Batavia (1629) notebook to the void
Title: Batavia (1629) notebook to the void
Year: 2017
Artist book in seven sections, digital cover, silkscreens, dry-point on copper on kozo paper, each folded page at 49x70cms
Imprint: trembling hands
Edition: 2. (each edition with unique folds)
This artist’s book was made to contemplate the experience of witnessing the excavation of a skeleton by an international team of archeologists on a remote tiny reef island 80 kilometers from the Western Australian coast near the city of Geraldton. The skeleton was barely discernable having been in a shallow grave cradled on a coral bed near the waterline of the Indian Ocean for close to 400 years. The skull had been pulled apart by birds which had nested in the victims chest cavities. The skeleton was one of many recently discovered between 2015 and 2017 through archeological expeditions carried out by the University of Western Australia “Shipwrecks of the Roaring Forties” Project (ARC Linkage Project LP13010013). One of the aims of this project is to illuminate the human story of the shipwreck of the Batavia, a Dutch VOC ship shipwrecked in this remote desolate location in 1629. Not long after this disaster through a complex network of events a mutiny ensued which led to the brutal murders of 125 men, women and children.

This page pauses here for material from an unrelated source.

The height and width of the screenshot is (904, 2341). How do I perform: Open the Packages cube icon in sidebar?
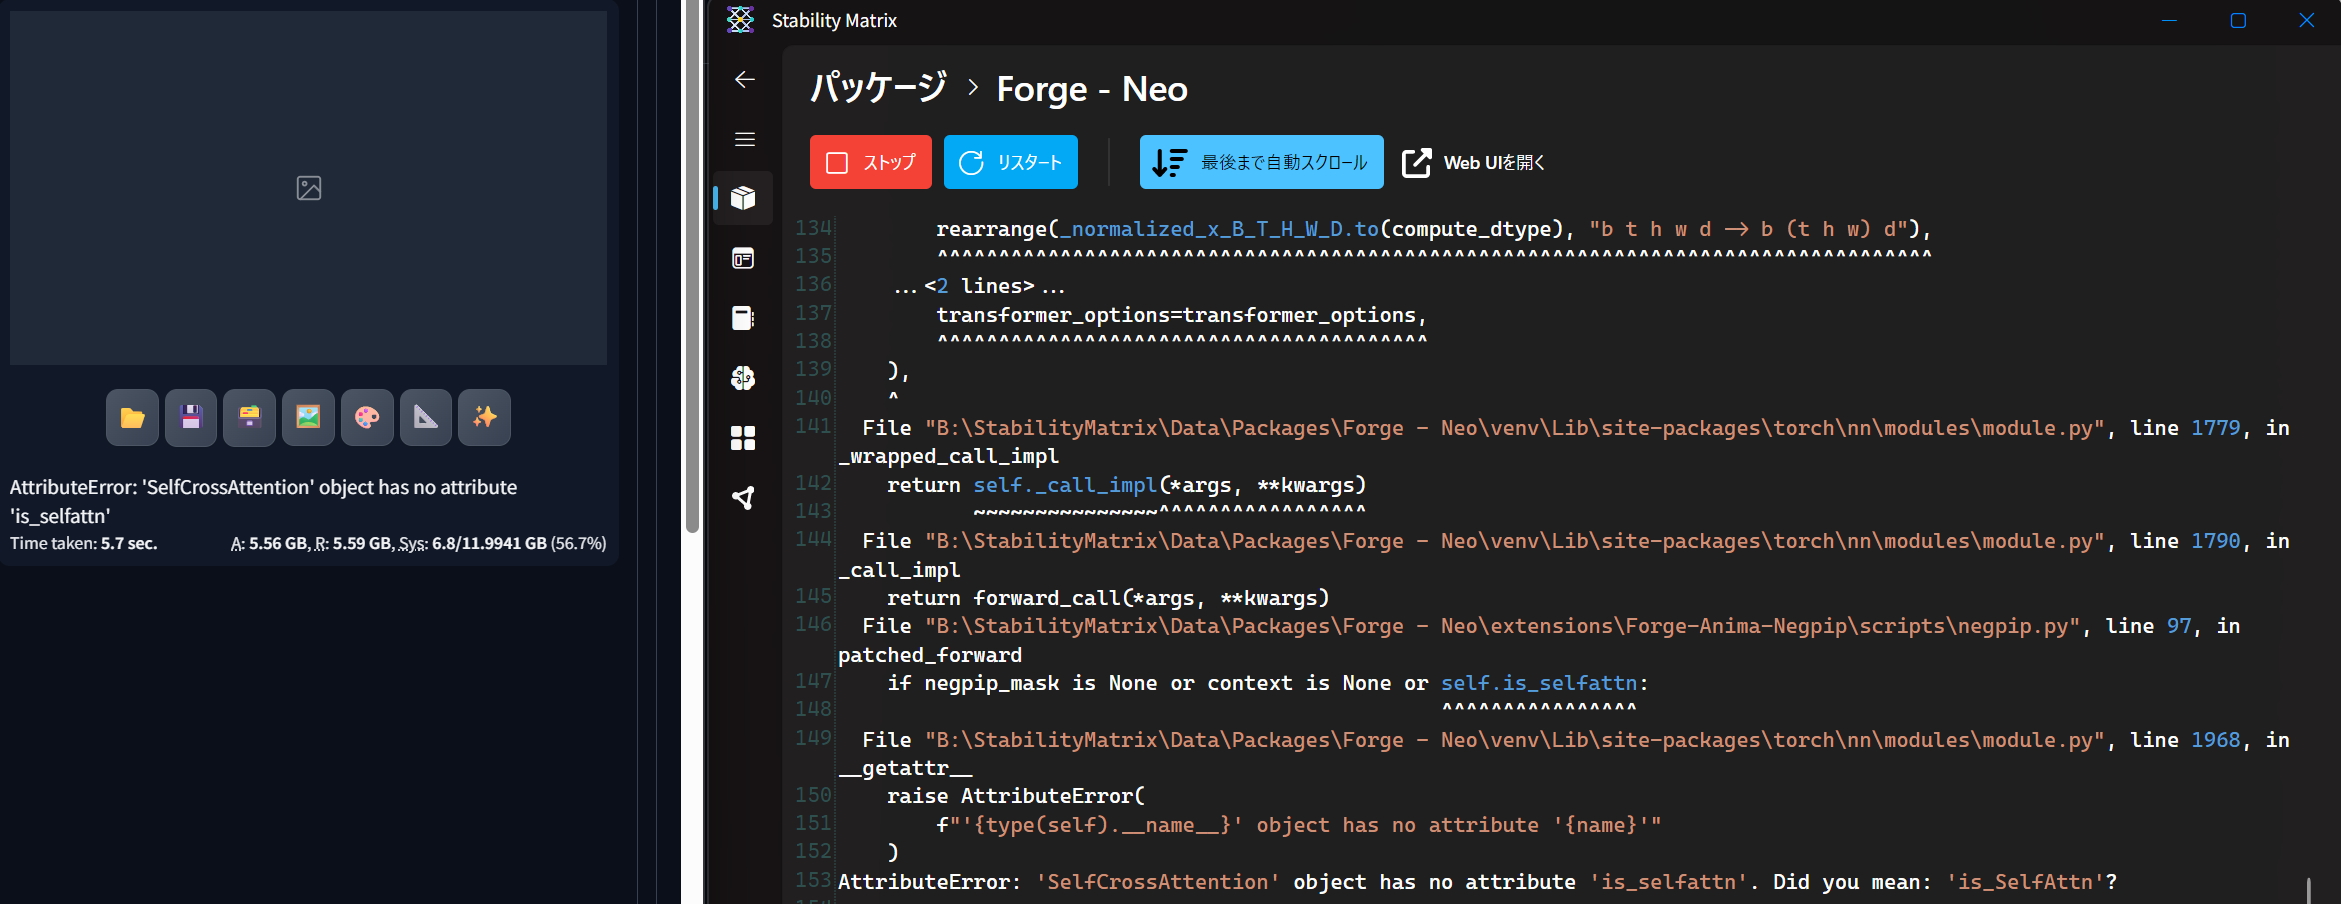pos(743,198)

The book is comprised of seven folded sections each resembling a map. Most of the folded pages depict images of the deep indigo sea. One large folded sheet, which is printed on transparent Kozo paper, re-imagines the form of the human skeleton. Using drypoint, the scratchy lines retrace the human story. The book is a form of notebook and attempts to record the human form and story of the living environment from which the body emerges.
Exhibited: Batavia Giving Voice to the Voiceless, 2017 Lawrence Wilson Art Gallery and Batavia Giving Voice to the Voiceless 2018, Geraldton Regional Art Gallery and Encuentro, Impact 10, 2018, Santander, Spain.